What you wouldn't say is: "Hi, I'm CodeCom, I'm doing fine. A cookie sounds nice! Anyway, wow, I'd really like to read it, here's my email address. By the way, what's your favourite colour? And have you ever played any Pokemon games?"
Now look at this:
“What?!” the grey demon spun on its four legs. “I’m a Pokémon, not a demon. Whatever that is.”
“Trying to lie, huh? I’m pretty sure you’re a demon, though I’ve never seen one like you.” Canopus pulled out her smartphone and flicked to the Demon Summoning App. “What happened to all my demons?! What the hell?!”
“I’m not a demon! I’m a Zorua!” the demon took a few steps back. “And there’s no need to threaten me. Everyone knows what a Pokemon is, at least.”
“Well, I don’t. And it doesn't matter what your species is, that still makes you a demon.” Canopus glared down at her smartphone. “Great, I’m also stuck with all the weak skills. Why am I telling you this anyway?”
It's not quite so blatant as my examples, but you've definitely got multi-threaded conversation there. It's a very easy trap to fall into, because that is how people talk online. A lot of my early missions do the same thing (and co-writes are particularly prone to it). But it also feels nothing like actual conversation.
Okay, so at this point I think it's clear I'm going to say Permission denied, but don't let that dissuade you! You're doing an awful lot of things right. Your spelling etc is good; you've avoided Talking Heads Disorder (well done!); you clearly know a bit about PPC HQ; you've managed to keep your characters consistent across two stories. A bit of work on getting them to talk like people and react like non-robots and you'll be set. (For the former, try reading the dialogue out, and work out what you'd say in response; if you'd like, I'll scribble down some 'faux-Shadow replies' to Canopus' dialogue in the first story, to show you what I mean.)
Moving on to some other points I noticed:
-It's standard in online writing to leave an empty line between paragraphs.

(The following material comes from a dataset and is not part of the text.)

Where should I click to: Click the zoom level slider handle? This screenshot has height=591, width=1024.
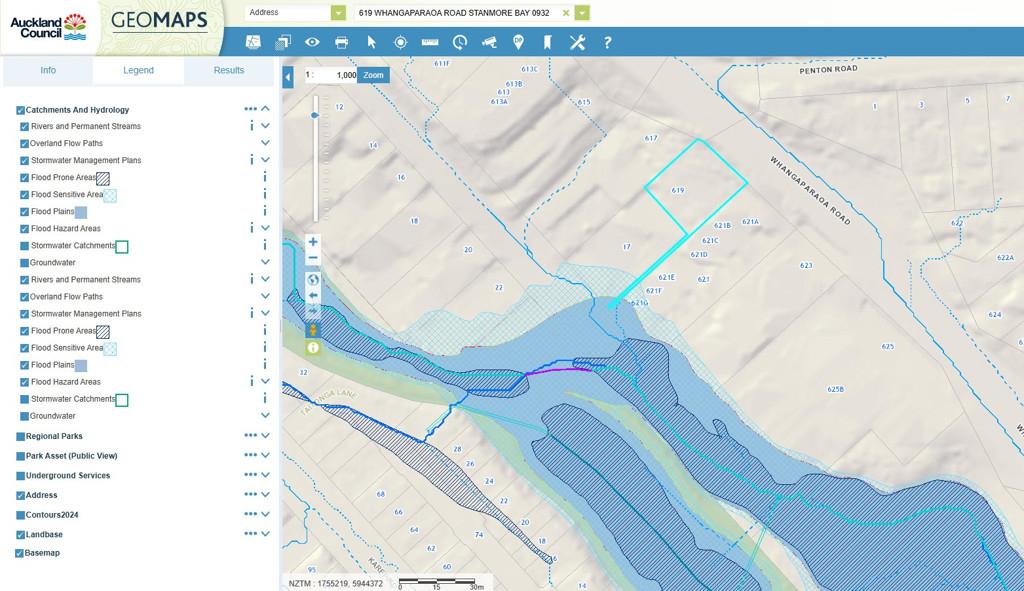point(315,115)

If you don't want to do that (for some reason?), at least indent the first line; it makes reading much easier.
-When you fixed that line Bramandin pointed out, you left it as 'I only work with people only for a mission.' That's two 'only's in a row, which sounds super weird (read it out!); I think you were originally aiming for 'I only work with people on a mission'.
-'Shadow stalked over and punched Shadow in the face.' Shadow, I know you can make illusory copies of yourself, but don't get carried away. ;)

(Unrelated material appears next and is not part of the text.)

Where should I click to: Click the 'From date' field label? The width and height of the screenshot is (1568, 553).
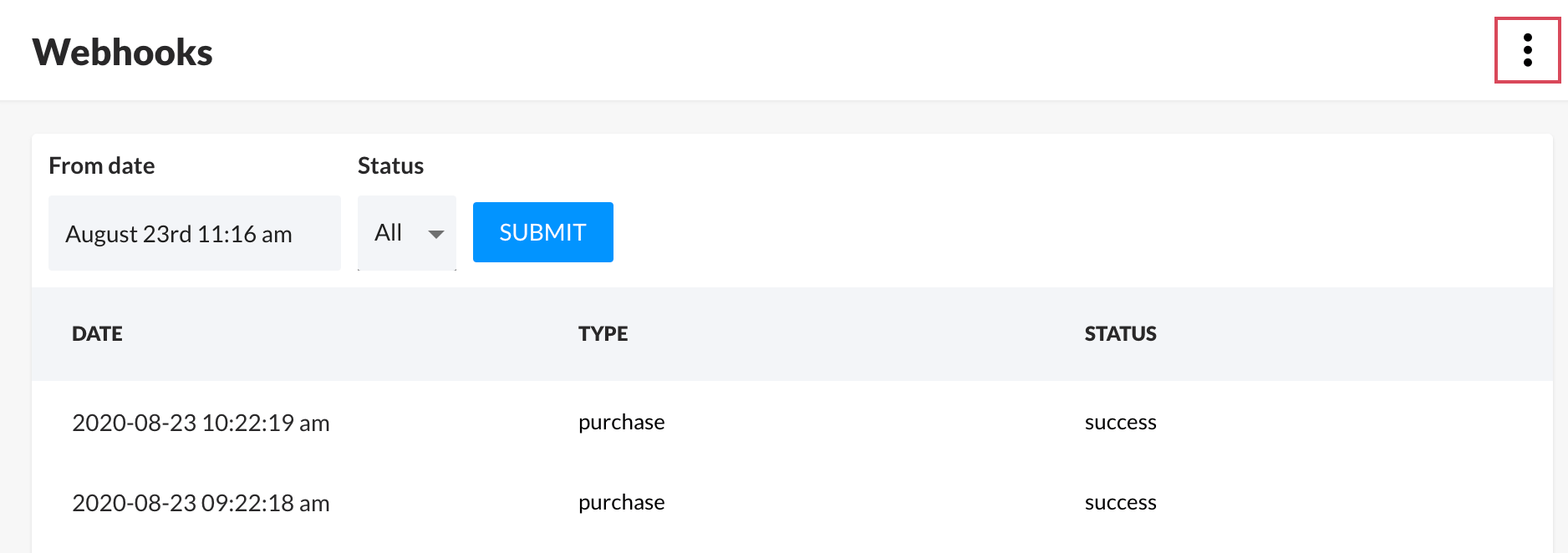pos(102,165)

-Looking now at your bios (I tend to avoid them until I need to read them; I prefer to get character information from the stories):
--Both your characters are presented as being interesting primarily for their emotions, and the interplay between them - reserved Canopus (who has a hidden fun side) and playful Shadow (who can be irritating when he doesn't shut up). But... well, see previous comments about emotions in your writing. The only reason I know from your stories that Canopus is reserved is that she flat-out says it. Ditto for Shadow being a prankster. It's a really interesting dynamic you have planned, but right now it isn't coming across in your writing.
--I have no problems with the powers and backgrounds; two things, though:
a) Canopus is a trained, jaded, scarred and emotionally-battered professional at 17? Is that... common in her 'verse?
b) Do Zorua normally have names? Most Pokemon don't unless they're captured. I remember having this same conversation about Skarm's agent Falchion.
--Be aware that we have another (mute) Zorua in HQ.
--RC numbers are normally... well... numbers. Check the list. '4SMT4A' strays quite a bit further from that than normal.
-I have no issues with the badfic you've chosen.
If anyone can offer better advice than me on the emotional issue, I'd appreciate it; I'm aware that I haven't been very clear.